Location data for words and elements
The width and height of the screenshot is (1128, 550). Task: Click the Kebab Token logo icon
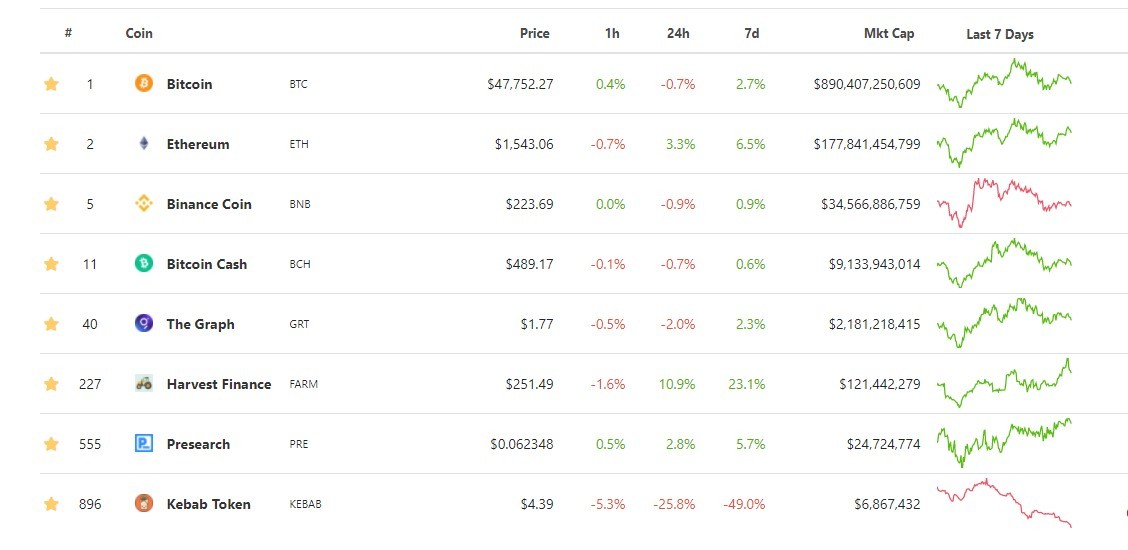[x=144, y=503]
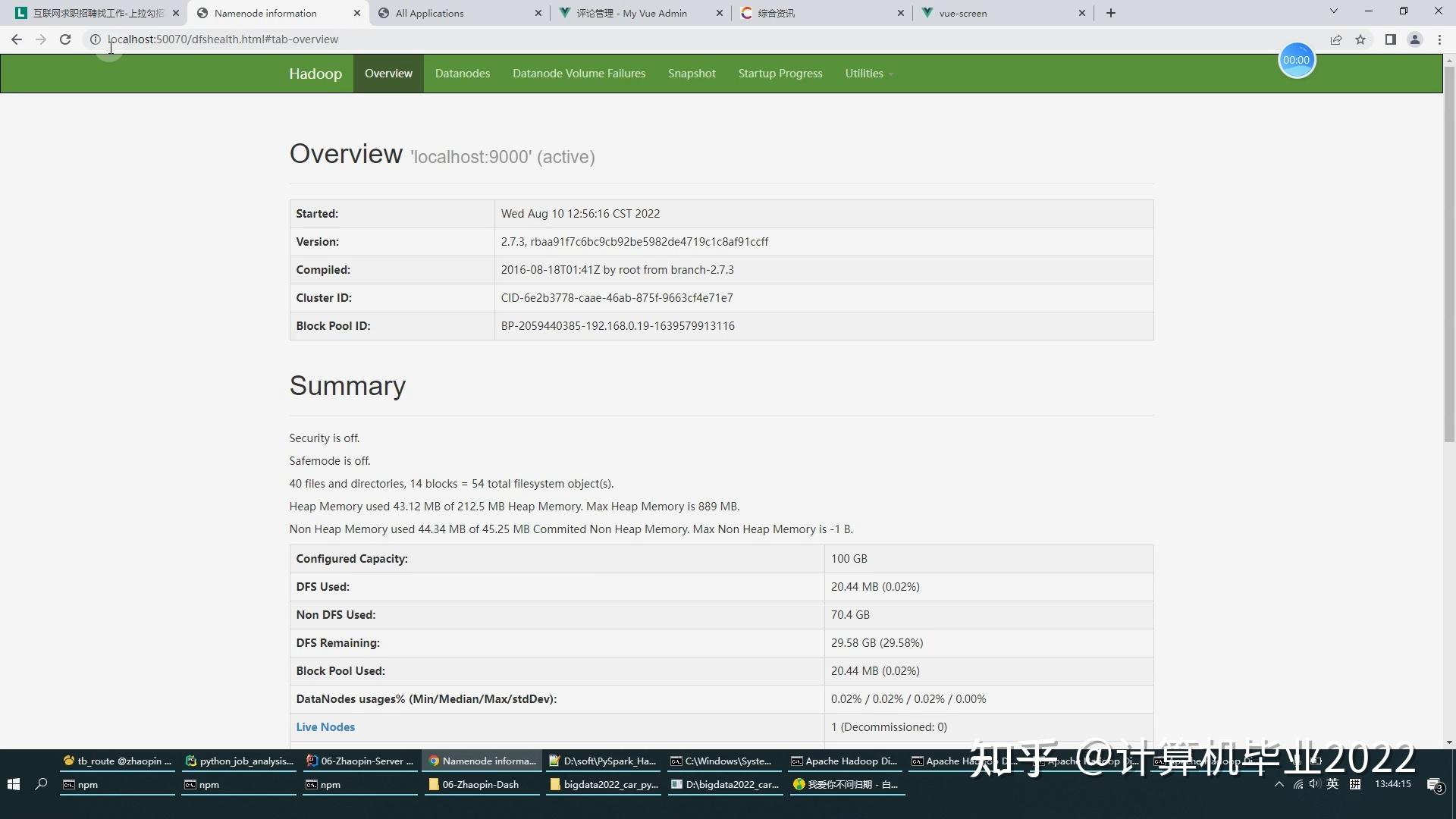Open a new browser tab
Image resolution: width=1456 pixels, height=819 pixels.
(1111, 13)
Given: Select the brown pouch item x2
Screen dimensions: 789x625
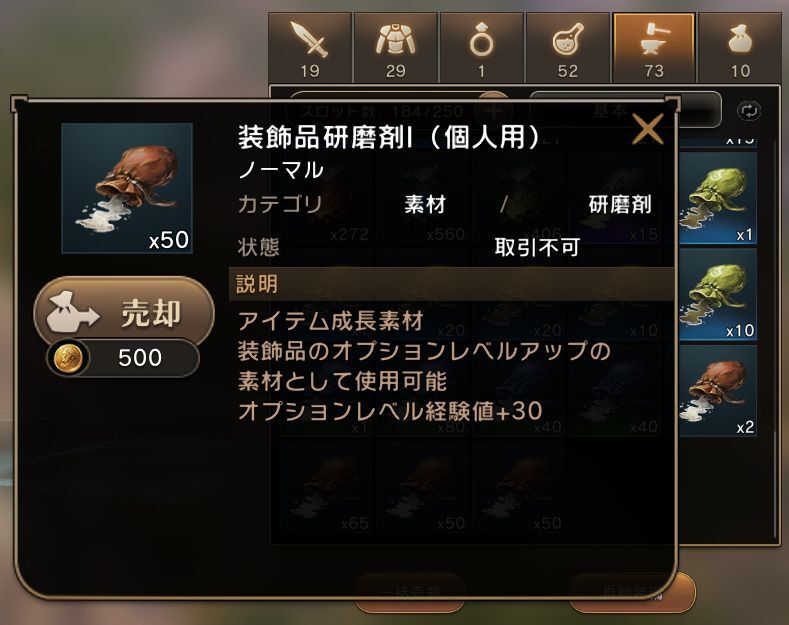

YOUR TASK
Please write out the material above again, line for line and unchanged, leaving out the pictures.

RESPONSE TO THE TASK
The width and height of the screenshot is (1128, 550). Task: Click the Kebab Token logo icon
[x=144, y=503]
Open a new browser tab
Image resolution: width=1456 pixels, height=819 pixels.
(1111, 13)
Given: Select the brown pouch item x2
Screen dimensions: 789x625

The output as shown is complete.